When couples get married it is supposed to be forever. Unfortunately the reality is that many marriages do not survive and end up in divorce. Not every couple has to go through a nasty split. Some couples are able to have an amicable parting of ways and can either agree on an uncontested divorce or can jointly file for a dissolution of marriage.
The Dissolution of Marriage
In a dissolution of marriage, husband and wife jointly petition the court to dissolve their marriage according to terms which have been mutually agreed upon. Both must attend the final hearing.
Before you can file the dissolution of marriage forms Ohio you need to make sure that residency requirements are met. Either spouse must be a resident of the State of Ohio for six months and a resident of the county where the case is filed for ninety days before the filing.
A Separation Agreement which deals with all of the property, assets and debts of the parties is drawn up. It is signed by the parties in front of a notary (either separately or together before a notary). Copies of the signed original are made. The Separation Agreement must be included with the papers which are filed with the Clerk of Courts. These include a Petition for Dissolution of Marriage, and Waivers so that the parties do not have to be formally served with papers by the Clerk of Courts.
If there are minor children, a Parenting Plan is agreed upon. This can be custody to one parent with parenting time (what used to be called visitation) to the other parent, or a Shared Parenting Plan where both parents are the residential and custodial parent and a rough schedule of parenting time is agreed upon.
In a dissolution of marriage, there will be a final hearing no less than 30 days and no more than 90 days after the petition is filed. Paperwork is reviewed by a member of the court staff to make sure that it is done correctly and that all necessary forms and documents have been completed. If everything is correct, the matter will be set for final hearing. At the final hearing, the Judge (or Magistrate if the Judge assigns the case to a Magistrate) will review the paperwork and ask questions of the husband and wife. If the Judge is certain that the parties want their marriage to be dissolved, and that the terms of the Separation Agreement are fair and equitable, the Judge will sign the Judgment Entry of Dissolution of Marriage and the marriage will be legally terminated.
The Uncontested Divorce
In an uncontested divorce the Plaintiff (the one filing for divorce) must be a resident of the State of Ohio for six months before the case is filed.

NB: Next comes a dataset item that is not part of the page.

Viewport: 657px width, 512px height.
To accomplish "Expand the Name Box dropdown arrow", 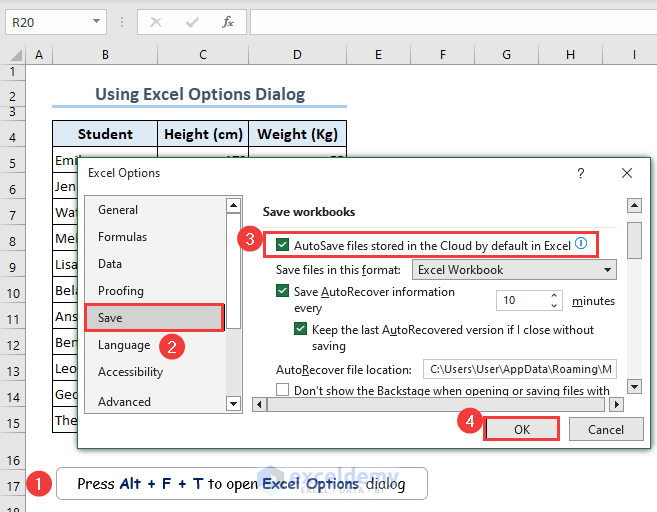I will click(96, 21).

Either spouse must be a resident of the county where the case is filed for at least ninety days before filing.
In an uncontested divorce only the Plaintiff must attend the final hearing. An uncontested divorce is commonly used when one party is unable to attend the final hearing or just does not want to attend the final hearing. An uncontested divorce is also used where husband and wife have not separated at the time of filing and hence are unable to file a dissolution of marriage which requires separation.
A witness must also attend the final hearing. This can be any adult, friend or family member who will vouch for the fact that the parties are incompatible or that they have lived separate and apart for more than one year. (If both spouses attend the final hearing a witness is not required.)

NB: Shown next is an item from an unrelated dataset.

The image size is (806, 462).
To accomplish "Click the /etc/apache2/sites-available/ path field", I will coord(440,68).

There are several required divorce forms in Ohio. The Complaint for divorce sets forth: the name and address of the parties; the date and place of marriage; the Ohio residency of six months of the Plaintiff which is required for the court to have jurisdiction; that one of the parties has lived for at least 90 days in the county where the case is filed; whether there are any children of the parties, the dates of birth of any minor children, and whether the wife is now pregnant; that neither party is in the active duty of military service, or if in military service has signed a waiver so that the case can proceed without delay; and what is being sought by the Plaintiff- divorce, reasonable property division, the allocation of parental rights and child support (if wanted) if there are minor children of the parties, spousal support (if wanted), restoration of maiden name (if wanted).
A Separation Agreement is usually used which deals with all of the property, assets and debts of the parties. If a Separation Agreement is not used, all the terms of the divorce including all property, assets and debts must be dealt with in the final Judgment Entry for Divorce. If there are minor children, a Parenting Plan is agreed upon. This can be custody to one parent with parenting time (what used to be called visitation) to the other parent, or a Shared Parenting Plan where both parents are the residential and custodial parent and a rough schedule of parenting time is agreed upon.
There will be a final hearing in an uncontested no less than 42 days after the case is filed. The second spouse usually signs a Waiver of Service so that they do not have to be formally served with papers by the Clerk of Courts and the case may be set much quicker for final hearing. At the final hearing the Judge makes sure that the Plaintiff wants to be divorced and that the terms of the divorce are fair and equitable. The Judge signs a Judgment Entry for Divorce which sets forth the terms of divorce and terminates the marriage.
In either a Dissolution of Marriage or an Uncontested Divorce, there is no discussion of the marital problems of the parties or getting into grounds such as gross neglect of duty, cruelty, abandonment etc. The ending of a marriage can be difficult, but it does not have to be accompanied by a costly, nasty, and lengthy divorce proceeding.